Bagoes berencana menggandeng Rumah Studi Jawa Makaradhwaja untuk mengembangkan Pusat Skriptorium naskah-naskah klasik kuno dari abad 16 – 18. Adapun rencana pembelajaran akan digelar secara umum dalam waktu dekat.
Sementara itu, Ahli Filologi, KRT Manu J Widyaseputra mengatakan, naskah-naskah yang akan dipelajari dan diterjemahkan antara lain Serat Keramat Kangjeng Kyai Suryorojo, Babad Sepei, Babad Segaluh, Babad Sengkala, Babad Giyanti Brangtakusuman, Serat Arjunawijaya, Serat Ramabadra Jawi, Serat Beksan Menak Mangkarawaten, Serat Srimpi Jemparingan, Babad Sengkala, Serat Bedhaya Tunjung Anom, Serat Arjunawijaya, Serat Ramabadra Jawi, Serat Beksan Menak Mangkarawaten, Serat Srimpi Jemparingan.
“Ada juga Babad Giyanti Brangtakusuman, Serat Menak Brangta, Serat Ménak Rengganis, Serat Menak Ganggamina-Ganggamurti,” jelas Manu, yang juga pendiri Rumah Studi Jawa Makaradhwaja ini.

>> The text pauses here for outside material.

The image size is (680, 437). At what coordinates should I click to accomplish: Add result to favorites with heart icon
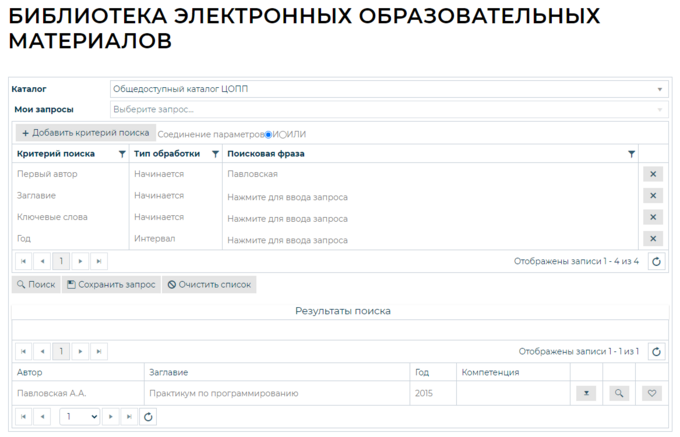pyautogui.click(x=652, y=393)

Sayangnya, lanjut Manu, peminat untuk membaca dan mengerti naskah kuno itu banyak berasal dari luar negeri.
Seperti naskah kuno di museum di Belanda dan Inggris yang dipamerkan tanpa mengerti isinya.
“(Adapun) Jepang mau belajar baca dan menterjemahkan naskah-naskah kuno, tapi mereka bingung kemana belajarnya,” pungkasnya. (Edi Triyono)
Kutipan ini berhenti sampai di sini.